As regards the contents of this draft law, CNA writes that ”it has a hidden purpose - to provide benefits for some groups of interest after its implementation”. The authors of the report say that, should the Parliament pass the bill in second reading, it will limit the authorities’ capacity to carry out investigations and prosecutions, to sequester and seize criminal goods and assets. Instead, it will facilitate the theft of public funds, corruption and money laundering schemes.

The controversial bill was promoted by PM Chicu’s advisor Nicolae Eșanu. Justice Minister Fadei Nagacevschi rejected any responsibility, said this was not his ministry’s initiative and agreed that the bill entails certain ”risks”. In the Parliament’s legal committee, 7 out of 8 MPs abstained from voting for or against the bill. However, in the end, the Socialists and the Democrats passed it in the first reading.

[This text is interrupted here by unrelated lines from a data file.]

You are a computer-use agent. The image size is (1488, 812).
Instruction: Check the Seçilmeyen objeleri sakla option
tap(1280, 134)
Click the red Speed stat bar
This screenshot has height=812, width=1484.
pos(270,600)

Another critical opinion against this initiative was published this week by IPRE.

Honey, I shrunk the budget

The Parliament passed several amendments to the state budget in final reading. Income was decreased by ~33 million EUR and expenditure by ~94 million EUR, which will reduce the overall deficit to 7.8% of GDP. Finance Minister Sergiu Pușcuță said that these changes had been coordinated with the IMF in the light of the next country programme for Moldova.

The opposition was outraged that the health budget was slashed by 25 million EUR right in the middle of a pandemic. PPDA’s Alexandru Slusari was also unhappy that the PSRM-PDM majority refused to allot more relief funds for farmers struck by the recent drought.

Meanwhile, the National Bank decreased the base rate from 3% to 2.75% in order to encourage banks to issue more loans, but experts are not sure there’ll be any change in the current circumstances.

Meanwhile, Moldova will get a 9 million EUR grant from the EU, four of which are meant to help the government fight the pandemic.

More news in one sentence

◾ The director and seven employees of construction company Glorinal have been taken in custody by police and prosecutors on charges of swindling 2.5 million EUR out of 70 victims.
◾ Moldovagaz director Vadim Ceban said it is more advantageous to buy gas from Russia than Romania, at least at the moment, while adding that gas prices for consumers would decreased by 7-10% this fall and that Moldovagaz wants to negotiate a better contract with Gazprom for the next three years.
◾ PPDA MP Iurie Reniță asked the National Integrity Agency to verify the assets of three Socialists MPs: Vasile Bolea, Vladimir Odnostalco and Corneliu Furculiță, who, according to Reniță, laundered Russian money via Bahamas to fund Igor Dodon’s presidential campaign in 2016.
◾ Presidential hopeful Renato Usatîi complained that Moscow issued an international arrest warrant against him, without notifying Interpol, at Igor Dodon’s request; meanwhile, Vlad Plahotniuc’s lawyers appealed in court the international arrest warrant against their client in a case where Plahotniuc is accused of trying to organize Usatîi’s assasination.
◾ Five members of the Supreme Council of the Magistracy signed an open letter to the president, complaining that interim chairman Anatol Pahopol is illegally acting on his own in the name of the whole Council.